## Consignas
1. Según el fragmento sobre Gamboa, ¿por qué decidió retirarse del básquet? Responde en una a tres oraciones.
2. Edita el fragmento sobre Gamboa: reescribe la parte que comienza en "Ese ascenso no" y termina en "Tarija y Pichincha.", cambiando "Liga Nacional" por "Liga Argentina".
3. Continúa el fragmento sobre Gamboa a partir de su última oración.

## Fragmento proporcionado
■ ■ ■ ■ ■ ■ ■
Ese ascenso no fue solo un logro deportivo, sino que fue identitario, tanto para el club como para él. Al año siguiente debutó en la Liga Nacional, compitiendo frente a jugadores que solo había visto por televisión, como Paolo Quinteros, Leonardo Gutiérrez y Facundo Campazzo. Ahí, comenzó una nueva era.

Gamboa jugó en clubes como La Unión de Formosa, Boca Juniors, Atenas de Córdoba, San Lorenzo de Almagro y Estudiantes de Concordia. También, visitó las camisetas de los equipos argentinos como: Deportivo Madryn, Ciudad de Bragado, Oberá Tenis Club, Tucumán BB, Alberdi de Tucumán, Atlético Pilar y Belgrano de Tucumán.  Además, jugó en Uruguay para Miramar, Capitol y Urunday Universitario y en Bolivia para La Salle de Tarija y Pichincha.

Goleador histórico

Ser goleador histórico de Estudiantes es solo una parte del legado de Gamboa. Su verdadero impacto se mide en la conexión que logró con la gente, en la manera en que representó la camiseta y en cómo convirtió a Concordia en su hogar. Su hija Morena aún recuerda escenas de aquellos años, y la familia entera construyó recuerdos que hoy son intocables. “Vamos a volver”, afirmó, no como promesa, sino como deseo íntimo. Para el “Tucu”, Estudiantes fue más que un club: fue un espacio donde creció, maduró y entendió que competir no significa solo ganar, sino también construir carácter.

Más allá de los números y los títulos, Gamboa aprendió lecciones que van mucho más allá de la cancha. “El básquet te enseña a caerte y levantarte, a convivir con la presión, a confiar en otros”, mencionó. Además, recordó los vestuarios, los viajes, las charlas que quedan grabadas en la memoria para siempre. A los 41 años, entiende que perder es solo una consecuencia y que lo importante es el camino, la disciplina y la humildad que se construyen durante años de esfuerzo constante.

El retiro elegido

Su retiro no fue por lesiones ni por falta de ofertas, sino que fue una decisión familiar. Durante sus últimos años como jugador, viajaba solo mientras su familia estaba en Bragado. Morena y Gael crecían y él sentía que se estaba perdiendo momentos irremplazables. Tomó la decisión consciente de dejar de jugar para estar presente, devolver el tiempo que su familia había sacrificado por su carrera. Hoy disfruta desayunos con sus hijos, charlas sin relojes ni prisas, paseos tranquilos. Extraña la adrenalina del partido, pero no se arrepiente.
■ ■ ■ ■ ■ ■ ■
## Datos listados
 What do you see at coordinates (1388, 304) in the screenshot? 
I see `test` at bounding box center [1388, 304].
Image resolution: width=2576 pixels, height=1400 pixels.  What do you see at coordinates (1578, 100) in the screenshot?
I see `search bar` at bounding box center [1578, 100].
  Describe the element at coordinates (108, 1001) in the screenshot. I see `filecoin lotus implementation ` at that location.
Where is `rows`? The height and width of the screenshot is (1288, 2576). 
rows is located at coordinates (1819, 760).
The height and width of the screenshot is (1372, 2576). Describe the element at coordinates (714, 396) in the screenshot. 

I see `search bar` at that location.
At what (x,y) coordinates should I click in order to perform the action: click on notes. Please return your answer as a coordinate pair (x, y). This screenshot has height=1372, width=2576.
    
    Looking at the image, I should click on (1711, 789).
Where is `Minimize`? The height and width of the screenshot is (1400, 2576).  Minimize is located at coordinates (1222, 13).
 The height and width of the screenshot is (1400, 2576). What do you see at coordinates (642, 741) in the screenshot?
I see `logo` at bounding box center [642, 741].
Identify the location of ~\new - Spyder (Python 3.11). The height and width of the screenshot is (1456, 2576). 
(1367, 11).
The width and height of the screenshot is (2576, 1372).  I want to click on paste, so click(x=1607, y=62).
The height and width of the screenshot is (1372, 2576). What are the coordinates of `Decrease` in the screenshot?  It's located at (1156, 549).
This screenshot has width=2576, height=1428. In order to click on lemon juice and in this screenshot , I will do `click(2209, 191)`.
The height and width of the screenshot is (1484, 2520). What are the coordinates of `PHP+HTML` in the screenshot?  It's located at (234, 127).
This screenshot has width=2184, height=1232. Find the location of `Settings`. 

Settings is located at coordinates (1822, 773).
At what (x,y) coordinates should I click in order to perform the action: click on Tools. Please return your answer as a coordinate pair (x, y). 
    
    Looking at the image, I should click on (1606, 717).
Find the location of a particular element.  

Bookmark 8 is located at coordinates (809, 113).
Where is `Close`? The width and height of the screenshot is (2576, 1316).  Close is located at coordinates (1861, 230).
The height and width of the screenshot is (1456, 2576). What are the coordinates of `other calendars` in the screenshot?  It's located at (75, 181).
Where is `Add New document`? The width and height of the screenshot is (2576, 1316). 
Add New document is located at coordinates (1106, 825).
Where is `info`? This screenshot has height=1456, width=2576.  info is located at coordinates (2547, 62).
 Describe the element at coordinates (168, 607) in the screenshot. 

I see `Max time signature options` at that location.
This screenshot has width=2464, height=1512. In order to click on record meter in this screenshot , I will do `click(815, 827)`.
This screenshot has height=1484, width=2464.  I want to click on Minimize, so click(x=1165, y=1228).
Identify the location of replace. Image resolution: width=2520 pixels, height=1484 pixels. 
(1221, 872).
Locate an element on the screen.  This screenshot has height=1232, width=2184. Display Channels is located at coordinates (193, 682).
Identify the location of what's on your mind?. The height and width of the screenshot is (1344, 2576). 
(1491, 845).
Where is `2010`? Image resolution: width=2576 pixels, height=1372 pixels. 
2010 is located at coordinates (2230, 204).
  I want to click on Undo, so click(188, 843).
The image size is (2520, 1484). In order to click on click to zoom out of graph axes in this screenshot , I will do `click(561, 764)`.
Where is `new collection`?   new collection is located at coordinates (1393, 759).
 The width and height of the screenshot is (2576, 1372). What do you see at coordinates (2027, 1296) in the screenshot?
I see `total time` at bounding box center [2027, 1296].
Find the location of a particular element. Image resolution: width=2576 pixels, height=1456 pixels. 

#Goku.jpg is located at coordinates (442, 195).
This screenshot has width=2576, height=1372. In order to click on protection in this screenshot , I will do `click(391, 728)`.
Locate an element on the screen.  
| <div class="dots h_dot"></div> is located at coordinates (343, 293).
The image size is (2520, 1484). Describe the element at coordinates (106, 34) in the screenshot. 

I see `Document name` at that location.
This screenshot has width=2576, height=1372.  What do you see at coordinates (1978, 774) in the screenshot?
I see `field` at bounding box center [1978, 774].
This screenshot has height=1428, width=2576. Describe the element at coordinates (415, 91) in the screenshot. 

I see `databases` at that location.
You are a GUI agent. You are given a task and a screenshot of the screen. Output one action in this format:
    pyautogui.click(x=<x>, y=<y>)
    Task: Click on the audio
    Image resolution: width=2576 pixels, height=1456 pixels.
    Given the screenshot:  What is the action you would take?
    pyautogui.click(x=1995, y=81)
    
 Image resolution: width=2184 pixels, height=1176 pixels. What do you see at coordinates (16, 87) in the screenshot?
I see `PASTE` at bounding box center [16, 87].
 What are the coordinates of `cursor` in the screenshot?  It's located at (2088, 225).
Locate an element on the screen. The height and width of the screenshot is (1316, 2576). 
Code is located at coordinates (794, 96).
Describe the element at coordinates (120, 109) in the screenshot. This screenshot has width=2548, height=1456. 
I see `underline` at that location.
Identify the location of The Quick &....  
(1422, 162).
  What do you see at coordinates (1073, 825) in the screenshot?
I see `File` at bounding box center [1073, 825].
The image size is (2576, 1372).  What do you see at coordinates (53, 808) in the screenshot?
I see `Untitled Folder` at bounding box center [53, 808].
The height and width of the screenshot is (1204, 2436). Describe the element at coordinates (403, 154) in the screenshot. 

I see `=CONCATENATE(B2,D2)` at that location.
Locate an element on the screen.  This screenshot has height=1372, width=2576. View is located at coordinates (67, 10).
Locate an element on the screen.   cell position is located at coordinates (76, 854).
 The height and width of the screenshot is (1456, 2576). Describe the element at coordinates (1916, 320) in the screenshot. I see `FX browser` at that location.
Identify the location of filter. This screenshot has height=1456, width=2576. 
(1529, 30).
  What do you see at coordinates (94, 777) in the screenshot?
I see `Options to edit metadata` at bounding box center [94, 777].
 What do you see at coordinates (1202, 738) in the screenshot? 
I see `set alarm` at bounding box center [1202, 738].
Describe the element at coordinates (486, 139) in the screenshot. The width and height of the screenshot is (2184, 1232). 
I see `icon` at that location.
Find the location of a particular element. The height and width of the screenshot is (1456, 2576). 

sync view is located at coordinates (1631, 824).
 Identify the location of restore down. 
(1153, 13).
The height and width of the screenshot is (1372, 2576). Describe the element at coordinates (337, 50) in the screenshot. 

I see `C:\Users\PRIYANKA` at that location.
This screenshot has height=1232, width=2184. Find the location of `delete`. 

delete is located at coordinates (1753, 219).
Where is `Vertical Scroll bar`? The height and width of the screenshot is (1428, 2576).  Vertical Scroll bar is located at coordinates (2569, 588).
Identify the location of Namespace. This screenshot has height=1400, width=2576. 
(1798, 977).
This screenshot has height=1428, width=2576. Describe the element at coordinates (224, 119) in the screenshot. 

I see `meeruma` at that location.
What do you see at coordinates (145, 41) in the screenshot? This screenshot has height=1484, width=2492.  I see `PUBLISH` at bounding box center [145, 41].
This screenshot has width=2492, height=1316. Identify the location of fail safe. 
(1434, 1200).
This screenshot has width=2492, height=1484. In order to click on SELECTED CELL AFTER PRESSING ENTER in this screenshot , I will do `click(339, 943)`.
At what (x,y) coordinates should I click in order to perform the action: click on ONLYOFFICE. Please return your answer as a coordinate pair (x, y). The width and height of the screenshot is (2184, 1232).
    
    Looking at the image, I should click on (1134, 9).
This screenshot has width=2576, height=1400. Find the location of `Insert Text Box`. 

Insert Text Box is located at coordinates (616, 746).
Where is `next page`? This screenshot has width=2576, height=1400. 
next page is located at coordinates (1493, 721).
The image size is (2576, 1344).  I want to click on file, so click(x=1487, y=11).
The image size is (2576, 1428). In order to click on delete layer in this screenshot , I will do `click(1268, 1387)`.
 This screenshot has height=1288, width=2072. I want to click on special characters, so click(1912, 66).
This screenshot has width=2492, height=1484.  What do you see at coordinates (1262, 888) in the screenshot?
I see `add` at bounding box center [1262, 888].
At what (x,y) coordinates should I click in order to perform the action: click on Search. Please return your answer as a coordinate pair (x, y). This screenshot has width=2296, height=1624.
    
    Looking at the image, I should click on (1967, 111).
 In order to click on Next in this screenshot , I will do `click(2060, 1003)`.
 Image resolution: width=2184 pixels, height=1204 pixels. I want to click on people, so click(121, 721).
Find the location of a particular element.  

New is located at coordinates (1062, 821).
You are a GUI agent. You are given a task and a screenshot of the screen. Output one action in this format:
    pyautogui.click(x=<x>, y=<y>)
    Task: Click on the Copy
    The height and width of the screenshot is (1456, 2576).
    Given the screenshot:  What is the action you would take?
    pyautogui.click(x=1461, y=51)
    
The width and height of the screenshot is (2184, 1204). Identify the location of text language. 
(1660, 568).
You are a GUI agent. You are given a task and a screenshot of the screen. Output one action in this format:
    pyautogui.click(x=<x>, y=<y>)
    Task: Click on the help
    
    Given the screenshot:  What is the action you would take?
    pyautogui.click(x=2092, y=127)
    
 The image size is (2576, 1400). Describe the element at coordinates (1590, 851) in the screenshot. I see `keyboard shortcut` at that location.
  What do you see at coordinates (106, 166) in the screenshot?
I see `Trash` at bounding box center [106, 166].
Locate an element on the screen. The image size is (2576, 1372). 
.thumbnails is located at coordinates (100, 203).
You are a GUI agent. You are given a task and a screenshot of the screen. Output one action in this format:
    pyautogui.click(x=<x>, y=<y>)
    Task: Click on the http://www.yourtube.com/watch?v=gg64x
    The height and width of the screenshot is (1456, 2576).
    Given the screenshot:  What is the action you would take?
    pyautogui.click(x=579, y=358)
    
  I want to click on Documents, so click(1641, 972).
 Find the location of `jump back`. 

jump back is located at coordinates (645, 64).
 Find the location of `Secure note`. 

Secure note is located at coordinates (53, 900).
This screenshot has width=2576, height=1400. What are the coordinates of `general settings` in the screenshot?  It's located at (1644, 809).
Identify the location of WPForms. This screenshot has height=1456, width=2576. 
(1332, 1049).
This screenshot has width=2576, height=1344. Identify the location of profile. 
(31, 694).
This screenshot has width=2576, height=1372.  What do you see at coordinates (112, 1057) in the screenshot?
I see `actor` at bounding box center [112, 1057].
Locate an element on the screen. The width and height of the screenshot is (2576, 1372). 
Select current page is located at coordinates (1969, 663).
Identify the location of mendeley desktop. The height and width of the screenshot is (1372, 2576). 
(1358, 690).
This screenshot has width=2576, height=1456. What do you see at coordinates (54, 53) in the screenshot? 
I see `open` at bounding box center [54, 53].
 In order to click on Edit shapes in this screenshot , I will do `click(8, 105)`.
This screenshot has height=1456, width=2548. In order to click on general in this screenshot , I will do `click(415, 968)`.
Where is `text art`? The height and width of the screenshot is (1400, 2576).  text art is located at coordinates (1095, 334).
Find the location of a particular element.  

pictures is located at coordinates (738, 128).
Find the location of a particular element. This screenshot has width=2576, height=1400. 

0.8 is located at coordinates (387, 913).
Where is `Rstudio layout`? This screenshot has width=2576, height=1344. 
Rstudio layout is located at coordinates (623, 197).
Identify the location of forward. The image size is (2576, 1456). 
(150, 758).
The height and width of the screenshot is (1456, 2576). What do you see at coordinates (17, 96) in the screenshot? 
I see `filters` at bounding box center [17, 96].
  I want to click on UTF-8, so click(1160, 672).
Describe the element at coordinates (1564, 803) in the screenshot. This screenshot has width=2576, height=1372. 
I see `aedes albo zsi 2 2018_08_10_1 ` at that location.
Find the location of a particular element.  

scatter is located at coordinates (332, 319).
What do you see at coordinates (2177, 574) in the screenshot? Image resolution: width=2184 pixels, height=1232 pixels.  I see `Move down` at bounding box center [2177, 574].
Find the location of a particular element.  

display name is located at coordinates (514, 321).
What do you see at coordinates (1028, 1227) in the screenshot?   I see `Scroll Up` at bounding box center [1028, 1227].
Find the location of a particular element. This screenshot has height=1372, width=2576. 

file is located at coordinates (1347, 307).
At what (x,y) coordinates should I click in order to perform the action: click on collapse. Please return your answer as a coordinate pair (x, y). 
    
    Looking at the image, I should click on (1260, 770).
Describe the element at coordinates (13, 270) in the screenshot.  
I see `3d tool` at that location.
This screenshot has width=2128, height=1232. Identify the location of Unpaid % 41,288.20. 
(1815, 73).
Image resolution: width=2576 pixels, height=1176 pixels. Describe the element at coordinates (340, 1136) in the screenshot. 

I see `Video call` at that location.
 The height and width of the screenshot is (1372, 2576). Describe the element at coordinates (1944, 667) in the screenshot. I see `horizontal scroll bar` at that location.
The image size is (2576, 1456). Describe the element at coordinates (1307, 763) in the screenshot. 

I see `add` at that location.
■ ■ ■ ■ ■ ■ ■
## Respuestas numeradas
1. Fue una decisión familiar, no motivada por lesiones ni por falta de ofertas. En sus últimos años viajaba solo mientras su familia estaba en Bragado, y sentía que se perdía momentos irremplazables mientras Morena y Gael crecían. Dejó de jugar para estar presente y devolver el tiempo que su familia había sacrificado por su carrera.

2.
Ese ascenso no fue solo un logro deportivo, sino que fue identitario, tanto para el club como para él. Al año siguiente debutó en la Liga Argentina, compitiendo frente a jugadores que solo había visto por televisión, como Paolo Quinteros, Leonardo Gutiérrez y Facundo Campazzo. Ahí, comenzó una nueva era.

Gamboa jugó en clubes como La Unión de Formosa, Boca Juniors, Atenas de Córdoba, San Lorenzo de Almagro y Estudiantes de Concordia. También, visitó las camisetas de los equipos argentinos como: Deportivo Madryn, Ciudad de Bragado, Oberá Tenis Club, Tucumán BB, Alberdi de Tucumán, Atlético Pilar y Belgrano de Tucumán.  Además, jugó en Uruguay para Miramar, Capitol y Urunday Universitario y en Bolivia para La Salle de Tarija y Pichincha.

3.
Un nuevo camino: entrenador en formación

El básquet, sin embargo, no se fue de su vida. Solo cambió de lugar. En Bragado, comenzó su camino como entrenador en formación, trabajando con las categorías U11 y U13, estudiando, leyendo, preguntando, observando. Su objetivo es claro y es el de dirigir profesionalmente, pero entendiendo que hay que empezar desde abajo. Ha aprendido que el rol de entrenador es distinto al de jugador: requiere paciencia, escucha, conocimiento táctico y, sobre todo, acompañamiento humano. Hoy se concentra en transmitir tranquilidad, confianza y herramientas no solo técnicas, sino también emocionales a los chicos que entrena.

A los jóvenes que empiezan en el básquet, Gamboa les deja un mensaje simple pero profundo: soñar todos los días, trabajar incluso cuando no hay ganas, ser constantes en los momentos difíciles y tener paciencia en una época que parece no tenerla. Él comenzó desde categorías menores, subió escalón por escalón: Liga C, Liga B (hoy Federal), TNA, Liga Nacional. Todo se construyó con esfuerzo, paso a paso. “Todos los sueños se cumplen. Es cuestión de trabajo”, afirmó. No lo dice como frase motivacional, lo dice desde la experiencia.

El legado que queda

Hoy, el ruido de la competencia quedó atrás. Las estadísticas ya no se mueven. Pero el legado de Eduardo “Tucu” Gamboa en Estudiantes de Concordia permanece intacto. No solo por ser el máximo anotador histórico, sino por ser parte de una etapa que redefinió al club y lo instaló en la elite del básquet argentino.

Ahora el Tucu vive en Bragado, más tranquilo, más presente. El goleador cerró su historia; el entrenador recién empieza la suya. Y Concordia, esa ciudad que lo vio ascender y convertirse en símbolo, sabe que algunas camisetas no se guardan en un cajón: se quedan para siempre en la memoria.